▶ ASSIGNMENT
Copy out the records that follow, leaving every character as it is.

▶ THE DATA
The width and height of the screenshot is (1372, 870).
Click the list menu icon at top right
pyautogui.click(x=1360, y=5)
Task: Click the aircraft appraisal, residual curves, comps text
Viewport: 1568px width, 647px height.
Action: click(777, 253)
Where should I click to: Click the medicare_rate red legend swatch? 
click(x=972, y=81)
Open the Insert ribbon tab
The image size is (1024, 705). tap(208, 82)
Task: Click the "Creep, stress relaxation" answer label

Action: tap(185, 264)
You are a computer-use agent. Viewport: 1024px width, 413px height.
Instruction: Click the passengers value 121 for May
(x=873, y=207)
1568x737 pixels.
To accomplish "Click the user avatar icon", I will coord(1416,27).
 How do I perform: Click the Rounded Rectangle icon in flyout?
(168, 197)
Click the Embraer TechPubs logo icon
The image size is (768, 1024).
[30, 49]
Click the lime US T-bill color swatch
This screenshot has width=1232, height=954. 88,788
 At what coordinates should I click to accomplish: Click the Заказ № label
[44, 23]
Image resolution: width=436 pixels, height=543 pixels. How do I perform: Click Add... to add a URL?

▶ FINISHED EXERCISE
The width and height of the screenshot is (1372, 870).
Click the list menu icon at top right
pyautogui.click(x=1360, y=5)
Task: Click the aircraft appraisal, residual curves, comps text
Viewport: 1568px width, 647px height.
Action: click(777, 253)
Where should I click to: Click the medicare_rate red legend swatch? 
click(x=972, y=81)
Open the Insert ribbon tab
The image size is (1024, 705). tap(208, 82)
Task: Click the "Creep, stress relaxation" answer label

Action: tap(185, 264)
You are a computer-use agent. Viewport: 1024px width, 413px height.
Instruction: Click the passengers value 121 for May
(x=873, y=207)
1568x737 pixels.
To accomplish "Click the user avatar icon", I will coord(1416,27).
 How do I perform: Click the Rounded Rectangle icon in flyout?
(168, 197)
Click the Embraer TechPubs logo icon
The image size is (768, 1024).
[30, 49]
Click the lime US T-bill color swatch
This screenshot has width=1232, height=954. 88,788
 At what coordinates should I click to accomplish: Click the Заказ № label
[44, 23]
Image resolution: width=436 pixels, height=543 pixels. How do I perform: Click Add... to add a URL?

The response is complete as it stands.